» **What to work on**:
Find each line in the following listing that has the string "vàng", then state the count and nothing else.

» **Record set**:
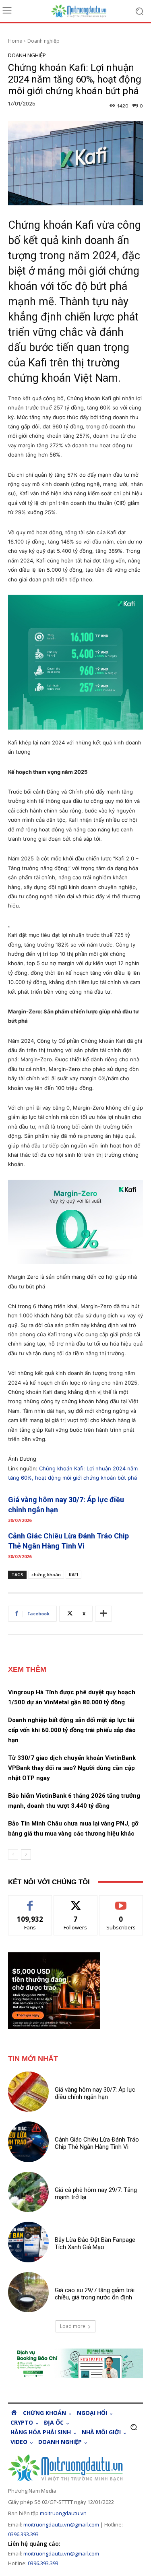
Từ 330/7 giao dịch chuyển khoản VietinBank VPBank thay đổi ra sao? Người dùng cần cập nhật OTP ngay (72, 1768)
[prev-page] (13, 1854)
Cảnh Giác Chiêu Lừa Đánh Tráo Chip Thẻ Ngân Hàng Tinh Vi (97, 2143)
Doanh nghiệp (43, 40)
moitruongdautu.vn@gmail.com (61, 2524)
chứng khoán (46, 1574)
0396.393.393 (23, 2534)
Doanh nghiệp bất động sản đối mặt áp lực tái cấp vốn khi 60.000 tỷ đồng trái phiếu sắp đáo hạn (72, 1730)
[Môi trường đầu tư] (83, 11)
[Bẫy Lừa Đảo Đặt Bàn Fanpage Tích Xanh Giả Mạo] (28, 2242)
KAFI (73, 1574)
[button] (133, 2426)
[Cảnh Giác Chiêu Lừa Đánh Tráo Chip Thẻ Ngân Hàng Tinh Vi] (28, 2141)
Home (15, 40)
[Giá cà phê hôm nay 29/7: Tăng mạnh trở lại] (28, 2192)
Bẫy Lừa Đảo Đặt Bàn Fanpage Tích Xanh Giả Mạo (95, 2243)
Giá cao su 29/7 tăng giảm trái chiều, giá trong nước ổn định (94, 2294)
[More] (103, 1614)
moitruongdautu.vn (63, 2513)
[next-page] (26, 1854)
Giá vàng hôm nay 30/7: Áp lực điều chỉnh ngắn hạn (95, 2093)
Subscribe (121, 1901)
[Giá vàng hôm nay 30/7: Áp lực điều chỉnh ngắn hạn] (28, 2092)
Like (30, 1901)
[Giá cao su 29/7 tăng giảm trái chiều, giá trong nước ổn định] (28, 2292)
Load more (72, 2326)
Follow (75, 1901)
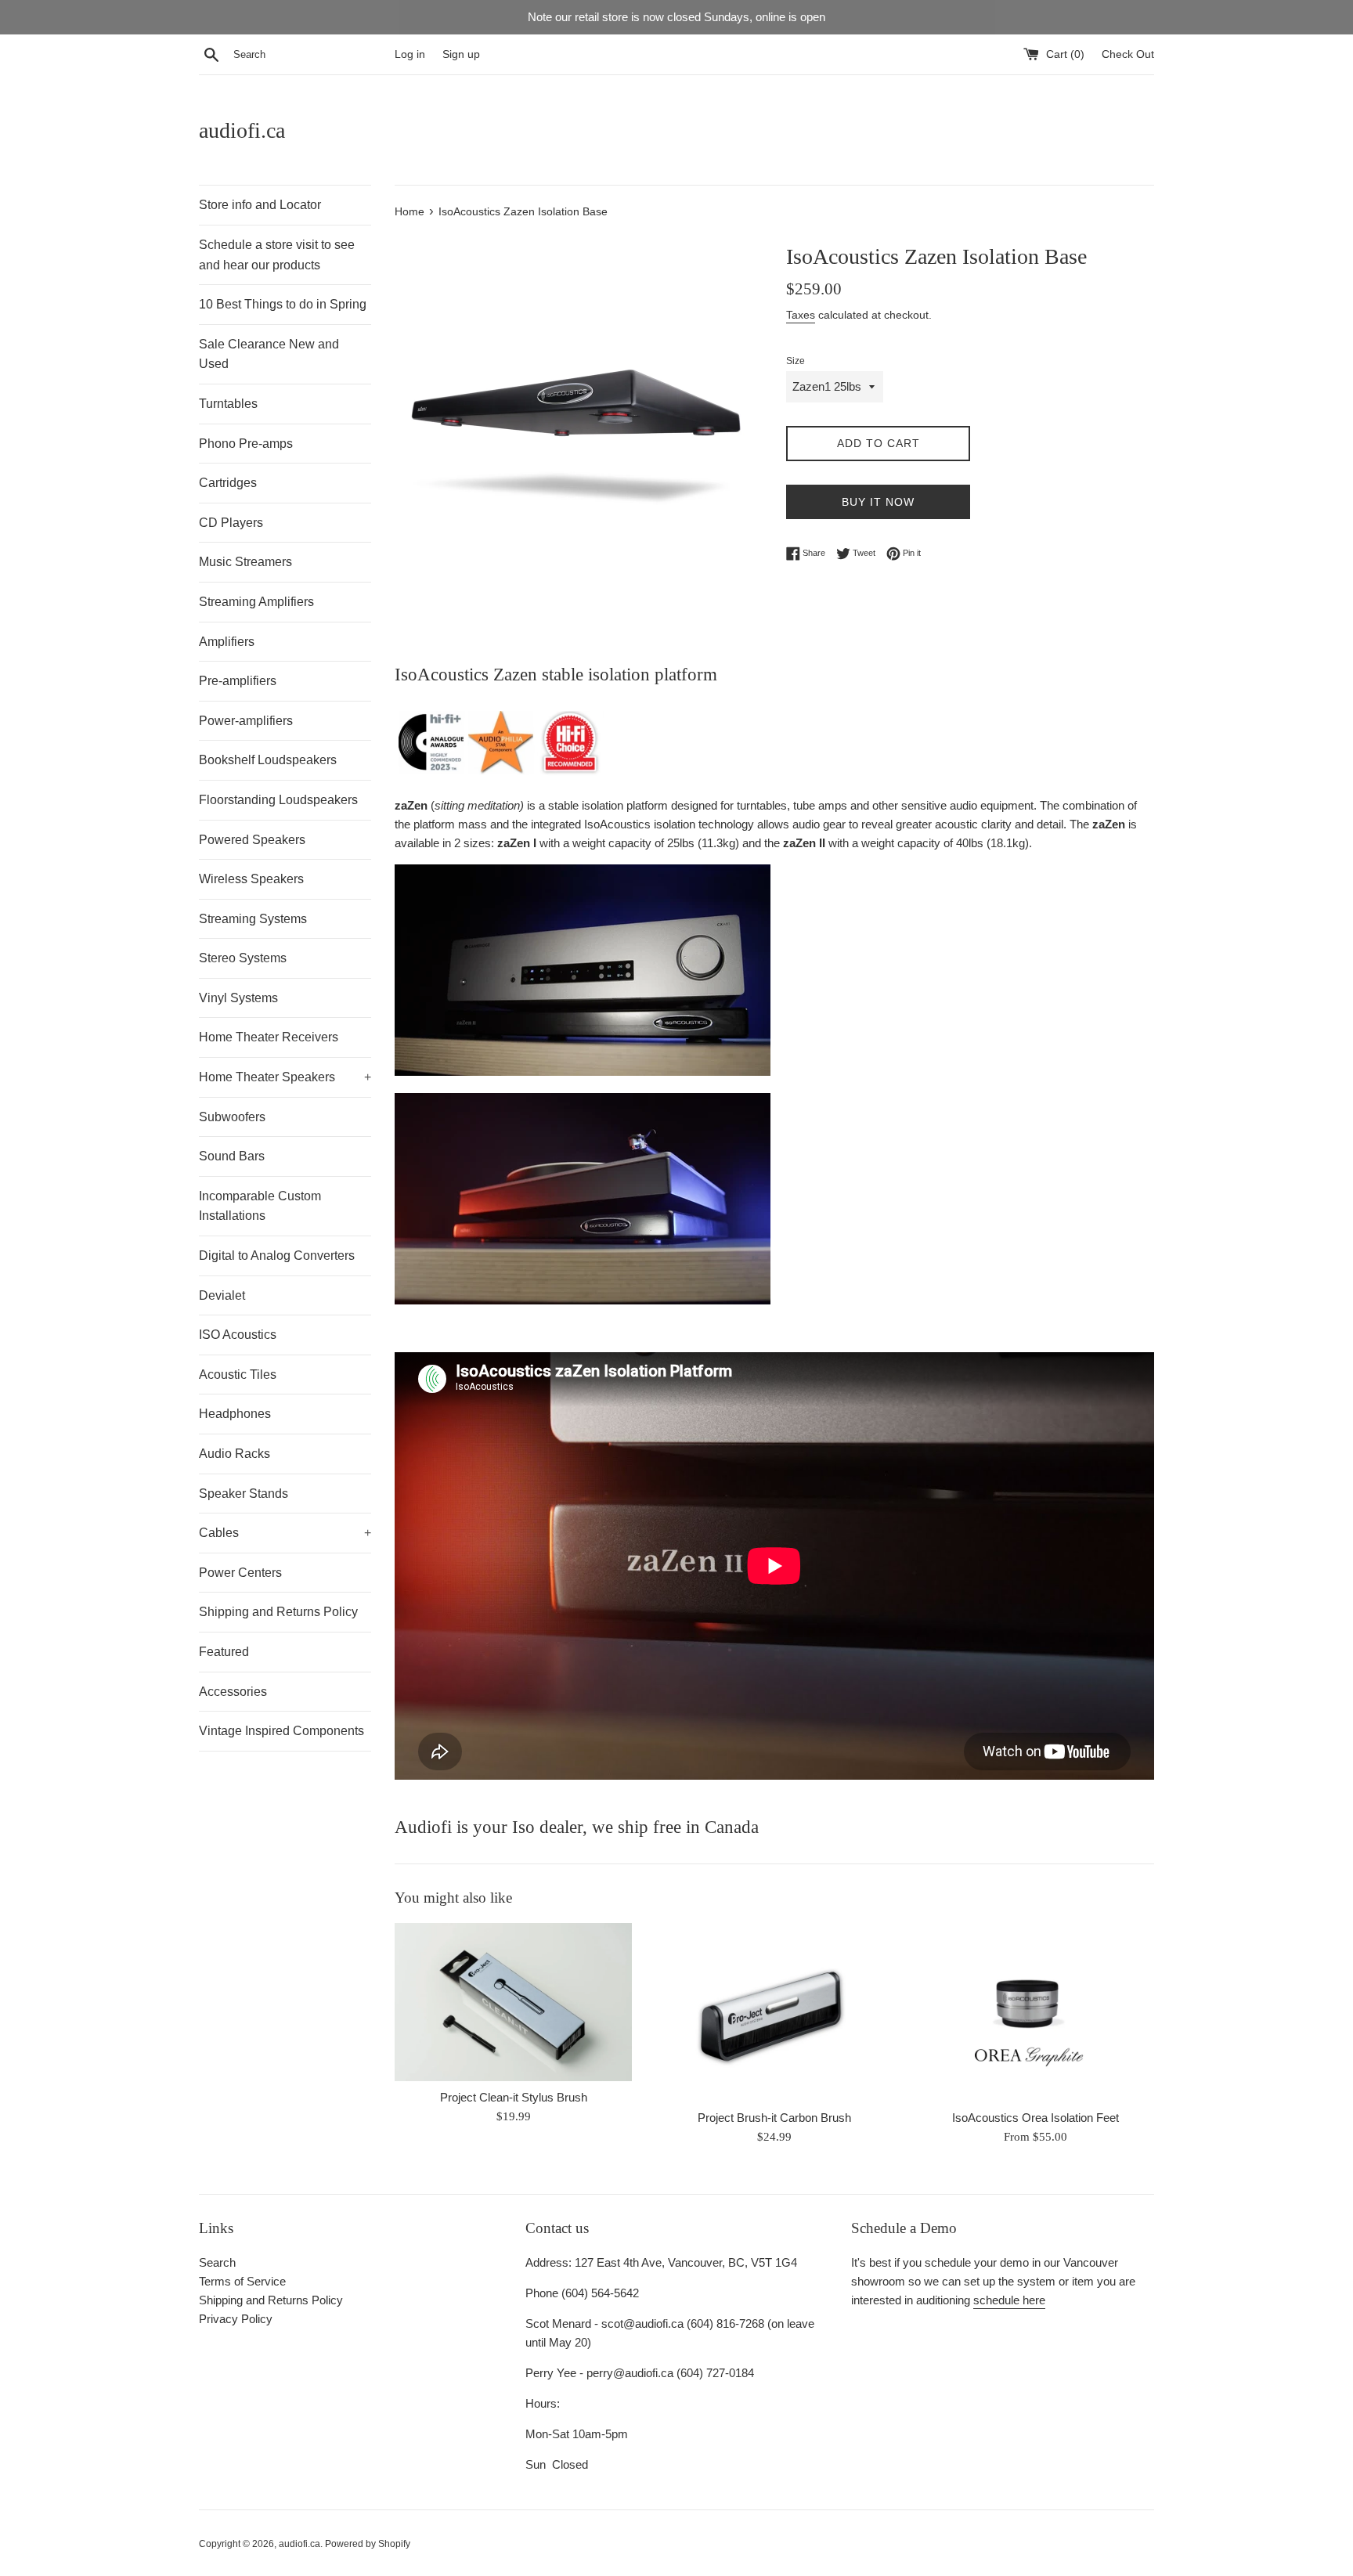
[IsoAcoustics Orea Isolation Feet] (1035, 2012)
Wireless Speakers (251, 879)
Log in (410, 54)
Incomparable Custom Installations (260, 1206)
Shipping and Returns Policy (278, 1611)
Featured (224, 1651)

» **Exercise solution**:
2